Hibler, 75, had known Henry for years, had helped him through the Masonic rites, and thought of him as a son. He told Henry he would have to apply through the state organization. “I kept telling him, 'You have to do this thing the right way,'” Hibler says.
That didn't pan out, and later on, Henry approached his grandmaster with a new proposal. Henry would start a police force — the Masonic Fraternal Police Department — which would protect all the grandmasters in Southern California.
Hibler did not want protection, and says none of the other grandmasters did either.
“My background calls for handling my own business with men and women. I've had to suspend brothers from time to time,” Hibler says. “I did not need him to try to come in and help with what my problem might be. But I can't stop him. That’s what he wanted to do. After he did that, I told him to keep it on the right, and do the right thing.”

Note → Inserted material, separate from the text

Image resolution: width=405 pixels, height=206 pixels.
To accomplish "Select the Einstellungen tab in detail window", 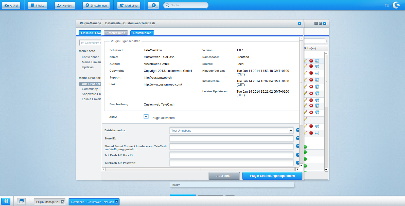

Hibler was disappointed when news broke on Tuesday that Henry and two others had been arrested. Prosecutors allege Henry, 46, committed perjury and impersonated a police officer. Tonette Hayes, 59, whom Hibler identified as Henry's wife, was also arrested and accused of impersonating an officer.
The story became national news thanks to the third suspect, Brandon Kiel. According to Hibler, Kiel, 31, is married to Hayes' daughter. (Henry has referred to him as his son-in-law.) Kiel was deputy director of community affairs in the L.A. office of Attorney General Kamala Harris. He was immediately placed on leave.
Harris is the frontrunner in next year's U.S. Senate race. Even for a politician, she is uncommonly disciplined, and she has enjoyed a smooth campaign so far. At her moment of introduction on the national stage, the last thing she needs is to be linked to a bizarre story about a Masonic police force that claims to trace its lineage to the Knights Templar.
The whole thing sounds like a Dan Brown novel, especially to those who are unfamiliar with Masons, which is most everyone. But it also sounds unbelievable even to some Masons.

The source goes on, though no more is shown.